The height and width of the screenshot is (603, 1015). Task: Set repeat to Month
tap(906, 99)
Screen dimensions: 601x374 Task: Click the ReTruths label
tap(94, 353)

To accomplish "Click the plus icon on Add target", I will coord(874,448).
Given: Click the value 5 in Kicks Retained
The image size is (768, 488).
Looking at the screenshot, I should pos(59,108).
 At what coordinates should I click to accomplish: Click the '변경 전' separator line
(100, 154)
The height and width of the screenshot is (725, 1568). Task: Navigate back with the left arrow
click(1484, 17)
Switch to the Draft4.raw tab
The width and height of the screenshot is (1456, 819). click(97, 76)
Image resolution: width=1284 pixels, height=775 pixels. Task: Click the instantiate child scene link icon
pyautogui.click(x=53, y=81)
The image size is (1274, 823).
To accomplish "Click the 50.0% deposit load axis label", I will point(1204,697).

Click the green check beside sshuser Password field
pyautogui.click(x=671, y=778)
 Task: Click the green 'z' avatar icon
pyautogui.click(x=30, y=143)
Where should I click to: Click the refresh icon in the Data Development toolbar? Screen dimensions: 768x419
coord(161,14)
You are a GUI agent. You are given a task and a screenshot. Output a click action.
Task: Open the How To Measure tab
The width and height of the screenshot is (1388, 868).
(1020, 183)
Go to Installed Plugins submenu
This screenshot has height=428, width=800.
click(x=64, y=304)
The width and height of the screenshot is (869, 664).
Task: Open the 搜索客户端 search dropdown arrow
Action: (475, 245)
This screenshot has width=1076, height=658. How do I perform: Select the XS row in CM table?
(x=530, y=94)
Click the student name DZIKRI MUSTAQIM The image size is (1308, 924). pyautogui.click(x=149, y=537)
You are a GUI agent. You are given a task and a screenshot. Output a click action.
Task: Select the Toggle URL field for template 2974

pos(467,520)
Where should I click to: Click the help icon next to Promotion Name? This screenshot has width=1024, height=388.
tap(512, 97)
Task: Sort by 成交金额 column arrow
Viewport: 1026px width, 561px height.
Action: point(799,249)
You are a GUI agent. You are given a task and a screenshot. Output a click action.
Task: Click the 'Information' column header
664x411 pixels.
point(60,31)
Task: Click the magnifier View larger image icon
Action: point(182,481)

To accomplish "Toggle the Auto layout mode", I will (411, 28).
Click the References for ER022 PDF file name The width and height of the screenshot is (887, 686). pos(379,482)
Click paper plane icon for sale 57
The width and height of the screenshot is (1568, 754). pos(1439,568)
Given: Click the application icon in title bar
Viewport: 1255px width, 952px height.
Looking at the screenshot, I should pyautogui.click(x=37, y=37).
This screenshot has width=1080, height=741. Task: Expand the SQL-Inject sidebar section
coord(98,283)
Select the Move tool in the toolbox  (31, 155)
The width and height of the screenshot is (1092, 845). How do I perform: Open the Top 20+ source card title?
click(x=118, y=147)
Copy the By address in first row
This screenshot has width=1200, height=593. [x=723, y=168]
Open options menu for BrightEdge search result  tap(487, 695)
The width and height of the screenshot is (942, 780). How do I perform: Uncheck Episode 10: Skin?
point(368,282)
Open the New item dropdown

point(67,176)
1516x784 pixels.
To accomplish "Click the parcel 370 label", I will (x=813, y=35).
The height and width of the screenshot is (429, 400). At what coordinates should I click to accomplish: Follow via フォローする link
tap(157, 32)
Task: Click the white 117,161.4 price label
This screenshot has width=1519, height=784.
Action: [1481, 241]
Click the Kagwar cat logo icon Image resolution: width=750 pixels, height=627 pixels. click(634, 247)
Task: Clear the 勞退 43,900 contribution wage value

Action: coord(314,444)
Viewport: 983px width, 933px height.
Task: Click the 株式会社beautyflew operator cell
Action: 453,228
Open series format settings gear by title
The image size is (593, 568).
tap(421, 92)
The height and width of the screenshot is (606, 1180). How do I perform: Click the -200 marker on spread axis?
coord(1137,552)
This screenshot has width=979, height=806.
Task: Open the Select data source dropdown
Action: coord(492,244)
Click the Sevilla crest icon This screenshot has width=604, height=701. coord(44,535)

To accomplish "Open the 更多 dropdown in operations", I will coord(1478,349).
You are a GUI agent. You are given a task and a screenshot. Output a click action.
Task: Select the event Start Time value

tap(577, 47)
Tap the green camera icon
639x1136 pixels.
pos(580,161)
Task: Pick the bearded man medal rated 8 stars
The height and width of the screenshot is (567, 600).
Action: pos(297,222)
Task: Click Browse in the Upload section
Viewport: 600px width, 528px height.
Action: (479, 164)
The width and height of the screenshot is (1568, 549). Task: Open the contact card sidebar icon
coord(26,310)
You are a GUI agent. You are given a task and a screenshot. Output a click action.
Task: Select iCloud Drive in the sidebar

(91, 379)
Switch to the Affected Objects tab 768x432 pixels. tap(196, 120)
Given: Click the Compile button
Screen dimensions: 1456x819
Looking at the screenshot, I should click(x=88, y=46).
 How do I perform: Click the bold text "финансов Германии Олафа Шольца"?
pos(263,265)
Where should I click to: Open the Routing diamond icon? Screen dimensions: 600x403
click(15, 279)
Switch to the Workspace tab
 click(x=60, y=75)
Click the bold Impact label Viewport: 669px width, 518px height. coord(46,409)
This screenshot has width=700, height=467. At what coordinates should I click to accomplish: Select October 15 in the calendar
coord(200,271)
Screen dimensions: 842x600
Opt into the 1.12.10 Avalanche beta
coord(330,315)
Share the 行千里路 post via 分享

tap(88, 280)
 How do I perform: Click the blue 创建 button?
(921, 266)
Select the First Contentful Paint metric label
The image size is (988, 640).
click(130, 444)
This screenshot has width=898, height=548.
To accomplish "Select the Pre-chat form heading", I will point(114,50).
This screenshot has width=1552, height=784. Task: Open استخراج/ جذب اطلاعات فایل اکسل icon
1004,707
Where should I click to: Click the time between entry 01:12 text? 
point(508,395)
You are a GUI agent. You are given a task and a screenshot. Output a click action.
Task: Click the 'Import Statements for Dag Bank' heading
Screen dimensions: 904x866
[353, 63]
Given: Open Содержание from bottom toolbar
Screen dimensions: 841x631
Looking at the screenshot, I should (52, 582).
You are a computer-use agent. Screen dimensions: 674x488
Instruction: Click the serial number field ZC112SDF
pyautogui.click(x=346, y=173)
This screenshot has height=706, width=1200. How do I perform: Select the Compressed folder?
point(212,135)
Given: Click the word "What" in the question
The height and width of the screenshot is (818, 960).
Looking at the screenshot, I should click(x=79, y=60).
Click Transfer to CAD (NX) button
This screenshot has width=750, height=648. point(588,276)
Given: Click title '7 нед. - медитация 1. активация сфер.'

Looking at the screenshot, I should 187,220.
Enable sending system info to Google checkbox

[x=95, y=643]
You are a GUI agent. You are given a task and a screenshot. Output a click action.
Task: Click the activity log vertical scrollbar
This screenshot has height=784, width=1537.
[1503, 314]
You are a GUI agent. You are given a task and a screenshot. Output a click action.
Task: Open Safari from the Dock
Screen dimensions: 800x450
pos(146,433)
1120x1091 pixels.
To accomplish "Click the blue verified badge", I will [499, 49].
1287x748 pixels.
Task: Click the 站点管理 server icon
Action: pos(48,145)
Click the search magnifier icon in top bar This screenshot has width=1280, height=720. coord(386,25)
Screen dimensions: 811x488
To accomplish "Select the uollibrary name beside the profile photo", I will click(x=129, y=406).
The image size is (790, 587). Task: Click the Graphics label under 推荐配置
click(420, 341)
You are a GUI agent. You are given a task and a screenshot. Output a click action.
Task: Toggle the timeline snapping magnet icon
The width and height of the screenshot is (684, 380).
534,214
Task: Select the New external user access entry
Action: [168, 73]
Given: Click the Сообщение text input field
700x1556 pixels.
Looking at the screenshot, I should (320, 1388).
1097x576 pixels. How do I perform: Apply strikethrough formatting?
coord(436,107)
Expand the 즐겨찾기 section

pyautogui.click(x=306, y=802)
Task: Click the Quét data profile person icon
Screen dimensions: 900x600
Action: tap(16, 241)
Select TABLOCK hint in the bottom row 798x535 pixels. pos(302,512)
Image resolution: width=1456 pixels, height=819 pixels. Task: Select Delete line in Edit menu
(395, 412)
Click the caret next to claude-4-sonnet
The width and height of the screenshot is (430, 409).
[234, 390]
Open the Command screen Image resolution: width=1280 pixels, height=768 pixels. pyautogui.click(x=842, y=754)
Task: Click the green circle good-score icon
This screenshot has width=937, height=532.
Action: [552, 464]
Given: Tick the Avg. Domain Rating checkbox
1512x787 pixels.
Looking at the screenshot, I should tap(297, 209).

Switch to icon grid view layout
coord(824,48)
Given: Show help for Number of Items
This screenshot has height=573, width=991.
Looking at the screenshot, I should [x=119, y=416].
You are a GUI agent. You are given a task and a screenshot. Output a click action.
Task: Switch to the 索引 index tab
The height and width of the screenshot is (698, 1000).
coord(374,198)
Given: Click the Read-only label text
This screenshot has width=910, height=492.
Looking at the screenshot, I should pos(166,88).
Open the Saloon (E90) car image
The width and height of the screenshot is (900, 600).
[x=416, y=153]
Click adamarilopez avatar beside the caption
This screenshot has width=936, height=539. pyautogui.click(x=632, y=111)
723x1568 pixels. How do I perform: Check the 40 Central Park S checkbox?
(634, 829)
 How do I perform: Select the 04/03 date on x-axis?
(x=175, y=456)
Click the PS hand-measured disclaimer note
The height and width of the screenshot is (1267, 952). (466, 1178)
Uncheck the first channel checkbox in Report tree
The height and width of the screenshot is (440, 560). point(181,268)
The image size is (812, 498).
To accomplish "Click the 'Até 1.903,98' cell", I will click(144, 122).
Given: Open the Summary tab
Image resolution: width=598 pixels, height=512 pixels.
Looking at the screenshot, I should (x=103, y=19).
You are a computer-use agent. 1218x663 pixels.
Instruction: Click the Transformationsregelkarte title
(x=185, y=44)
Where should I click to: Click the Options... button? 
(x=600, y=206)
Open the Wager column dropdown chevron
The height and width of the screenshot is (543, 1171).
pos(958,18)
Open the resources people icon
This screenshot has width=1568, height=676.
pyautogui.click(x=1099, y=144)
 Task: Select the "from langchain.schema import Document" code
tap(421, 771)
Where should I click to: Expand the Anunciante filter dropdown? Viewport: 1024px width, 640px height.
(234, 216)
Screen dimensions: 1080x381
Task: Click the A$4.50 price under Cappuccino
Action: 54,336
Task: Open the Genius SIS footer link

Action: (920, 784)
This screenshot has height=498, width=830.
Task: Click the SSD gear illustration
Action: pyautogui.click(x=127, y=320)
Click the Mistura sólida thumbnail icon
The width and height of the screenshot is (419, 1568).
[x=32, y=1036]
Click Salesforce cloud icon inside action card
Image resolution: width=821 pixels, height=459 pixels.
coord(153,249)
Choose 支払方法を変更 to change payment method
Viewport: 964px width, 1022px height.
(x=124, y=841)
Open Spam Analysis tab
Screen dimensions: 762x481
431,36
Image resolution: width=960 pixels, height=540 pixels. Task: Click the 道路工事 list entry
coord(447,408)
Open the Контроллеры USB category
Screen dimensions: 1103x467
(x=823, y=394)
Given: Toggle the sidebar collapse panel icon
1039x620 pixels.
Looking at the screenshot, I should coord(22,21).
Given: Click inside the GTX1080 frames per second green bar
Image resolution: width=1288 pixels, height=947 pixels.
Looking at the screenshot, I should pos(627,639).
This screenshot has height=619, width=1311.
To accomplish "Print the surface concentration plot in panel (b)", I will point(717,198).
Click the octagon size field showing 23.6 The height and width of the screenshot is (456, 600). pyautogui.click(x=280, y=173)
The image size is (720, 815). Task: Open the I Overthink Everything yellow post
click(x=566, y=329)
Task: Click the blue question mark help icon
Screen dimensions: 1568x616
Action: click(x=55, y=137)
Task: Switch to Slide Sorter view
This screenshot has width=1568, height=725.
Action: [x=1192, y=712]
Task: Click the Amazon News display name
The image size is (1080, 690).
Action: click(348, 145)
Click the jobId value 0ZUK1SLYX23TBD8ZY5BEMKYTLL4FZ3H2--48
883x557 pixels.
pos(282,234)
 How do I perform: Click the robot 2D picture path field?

### Problem description
Once you have checked every line of the material above, return the ones that hold the string "panel".

### Solved exercise
Given: Toggle the sidebar collapse panel icon
To accomplish "Print the surface concentration plot in panel (b)", I will point(717,198).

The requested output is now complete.